Note the print statement.

During execution, it sometimes returns a numeric tensor but most of the time returns unevaluated tensors:

Tensor("model_3/roi_pool/map/while/Max:0", shape=(512,), dtype=float32)
Tensor("model_3/roi_pool/map/while/Max_1:0", shape=(512,), dtype=float32)
Tensor("model_3/roi_pool/map/while/Max_2:0", shape=(512,), dtype=float32)
Tensor("model_3/roi_pool/map/while/Max_3:0", shape=(512,), dtype=float32)
Tensor("model_3/roi_pool/map/while/Max_4:0", shape=(512,), dtype=float32)
Tensor("model_3/roi_pool/map/while/Max_5:0", shape=(512,), dtype=float32)
...

No idea what is going on. I thought TF2 would use eager execution for this sort of code but I guess not. It appears to be building a graph sometimes (but not on every step) but then the graph does not seem to be executed correctly.

I’m happy to share more code. I’m at a complete loss as to how to get this to work. I would expect that if no error is thrown, this should execute correctly, but instead it is doing something difficult for me to comprehend.

Inspecting the layer at run-time seems to disturb the result. As far as I know, it requires a function evaluation, which I believe forces execution of the graph (?) and gives me what appears to be the right result. However, that is clearly not what is actually happening during training.

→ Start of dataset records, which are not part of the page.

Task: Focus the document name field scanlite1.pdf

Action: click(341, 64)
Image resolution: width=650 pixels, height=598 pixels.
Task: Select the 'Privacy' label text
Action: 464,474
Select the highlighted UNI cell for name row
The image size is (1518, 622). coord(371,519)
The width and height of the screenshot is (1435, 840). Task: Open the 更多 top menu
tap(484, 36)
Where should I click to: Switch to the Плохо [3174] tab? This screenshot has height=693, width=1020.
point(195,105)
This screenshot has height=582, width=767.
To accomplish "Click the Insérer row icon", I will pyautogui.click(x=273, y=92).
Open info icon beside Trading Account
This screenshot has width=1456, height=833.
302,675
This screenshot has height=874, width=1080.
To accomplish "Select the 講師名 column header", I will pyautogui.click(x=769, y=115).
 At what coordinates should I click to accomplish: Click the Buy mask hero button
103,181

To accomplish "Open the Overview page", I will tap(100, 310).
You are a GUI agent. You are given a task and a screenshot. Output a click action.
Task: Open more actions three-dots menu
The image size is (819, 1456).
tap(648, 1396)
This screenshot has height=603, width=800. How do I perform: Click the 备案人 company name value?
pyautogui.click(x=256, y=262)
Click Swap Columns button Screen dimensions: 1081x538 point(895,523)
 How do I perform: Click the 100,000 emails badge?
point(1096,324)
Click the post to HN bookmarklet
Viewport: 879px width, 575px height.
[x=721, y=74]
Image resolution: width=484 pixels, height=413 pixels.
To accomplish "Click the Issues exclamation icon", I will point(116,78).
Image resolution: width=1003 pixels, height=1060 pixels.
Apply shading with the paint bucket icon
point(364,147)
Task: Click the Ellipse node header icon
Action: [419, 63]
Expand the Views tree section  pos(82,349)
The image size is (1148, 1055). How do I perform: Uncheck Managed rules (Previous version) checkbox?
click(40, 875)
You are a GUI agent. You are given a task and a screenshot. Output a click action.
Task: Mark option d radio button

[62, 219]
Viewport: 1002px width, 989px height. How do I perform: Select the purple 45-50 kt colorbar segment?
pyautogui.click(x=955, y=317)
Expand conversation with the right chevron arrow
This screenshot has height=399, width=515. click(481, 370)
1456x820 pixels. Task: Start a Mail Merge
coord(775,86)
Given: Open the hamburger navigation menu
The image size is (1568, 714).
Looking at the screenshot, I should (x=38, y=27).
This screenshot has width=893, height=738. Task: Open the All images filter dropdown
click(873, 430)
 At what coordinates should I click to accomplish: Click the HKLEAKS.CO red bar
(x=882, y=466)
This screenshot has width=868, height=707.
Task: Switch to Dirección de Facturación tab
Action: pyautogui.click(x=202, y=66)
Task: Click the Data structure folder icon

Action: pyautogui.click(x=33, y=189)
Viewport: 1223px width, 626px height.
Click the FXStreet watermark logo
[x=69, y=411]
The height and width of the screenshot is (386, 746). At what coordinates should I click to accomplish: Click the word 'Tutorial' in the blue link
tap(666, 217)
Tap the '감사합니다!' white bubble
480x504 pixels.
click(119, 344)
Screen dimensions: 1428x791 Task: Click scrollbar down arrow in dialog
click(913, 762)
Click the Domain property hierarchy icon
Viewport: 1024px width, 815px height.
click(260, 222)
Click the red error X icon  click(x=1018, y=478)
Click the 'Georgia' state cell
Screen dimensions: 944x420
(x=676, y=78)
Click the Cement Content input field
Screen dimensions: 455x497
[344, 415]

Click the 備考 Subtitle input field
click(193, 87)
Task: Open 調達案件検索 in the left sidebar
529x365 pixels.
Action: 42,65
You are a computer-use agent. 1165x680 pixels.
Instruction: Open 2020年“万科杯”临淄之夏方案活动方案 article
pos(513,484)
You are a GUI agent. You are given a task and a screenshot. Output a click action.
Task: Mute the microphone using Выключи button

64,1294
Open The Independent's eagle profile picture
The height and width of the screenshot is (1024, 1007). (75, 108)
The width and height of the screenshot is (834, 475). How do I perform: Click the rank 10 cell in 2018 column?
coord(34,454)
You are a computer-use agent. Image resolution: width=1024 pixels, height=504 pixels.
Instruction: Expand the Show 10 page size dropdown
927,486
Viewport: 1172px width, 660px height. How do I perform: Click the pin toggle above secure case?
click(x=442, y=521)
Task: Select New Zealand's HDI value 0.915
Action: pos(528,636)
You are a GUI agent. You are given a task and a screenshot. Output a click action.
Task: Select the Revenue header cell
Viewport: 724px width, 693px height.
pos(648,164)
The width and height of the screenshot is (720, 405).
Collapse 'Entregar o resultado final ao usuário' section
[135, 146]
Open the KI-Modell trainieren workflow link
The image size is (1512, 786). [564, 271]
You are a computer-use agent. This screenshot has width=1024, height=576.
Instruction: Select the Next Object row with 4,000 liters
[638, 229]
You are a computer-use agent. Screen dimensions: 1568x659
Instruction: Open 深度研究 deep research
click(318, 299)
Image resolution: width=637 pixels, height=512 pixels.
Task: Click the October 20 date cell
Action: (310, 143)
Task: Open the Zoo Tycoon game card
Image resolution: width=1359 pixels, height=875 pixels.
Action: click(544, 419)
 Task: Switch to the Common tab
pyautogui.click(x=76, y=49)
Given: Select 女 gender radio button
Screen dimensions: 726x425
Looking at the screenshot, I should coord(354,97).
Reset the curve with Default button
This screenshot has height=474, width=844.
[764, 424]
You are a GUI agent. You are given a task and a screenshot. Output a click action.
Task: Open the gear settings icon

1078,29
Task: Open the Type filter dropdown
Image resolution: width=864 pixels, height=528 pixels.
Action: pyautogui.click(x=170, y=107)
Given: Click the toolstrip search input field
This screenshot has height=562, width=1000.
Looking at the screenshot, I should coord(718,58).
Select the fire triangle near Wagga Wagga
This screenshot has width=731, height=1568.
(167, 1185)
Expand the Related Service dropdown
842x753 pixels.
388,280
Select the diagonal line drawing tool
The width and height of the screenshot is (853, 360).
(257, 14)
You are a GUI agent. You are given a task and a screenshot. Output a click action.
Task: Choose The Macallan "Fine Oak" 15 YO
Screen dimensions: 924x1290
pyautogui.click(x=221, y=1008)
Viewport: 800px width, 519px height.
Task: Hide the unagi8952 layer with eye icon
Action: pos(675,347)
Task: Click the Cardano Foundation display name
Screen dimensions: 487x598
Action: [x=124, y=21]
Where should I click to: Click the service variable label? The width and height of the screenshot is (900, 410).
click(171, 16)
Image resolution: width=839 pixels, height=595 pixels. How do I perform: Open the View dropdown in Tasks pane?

Any ideas how I can make this work? All the examples of RoI pooling in Keras online are either painfully slow (multiple layers of tf.map_fn) or don’t work (there are other old for-loop-based examples similar to this one).

2 Likes

Hi @Bart

Welcome to the TensorFlow Forum!

Could you please let us know if this issue is resolved or still persist? If so, please provide us some more details like TensorFlow, Python version and which system OS you are using along with the standalone code to replicate and understand the issue. Thank you.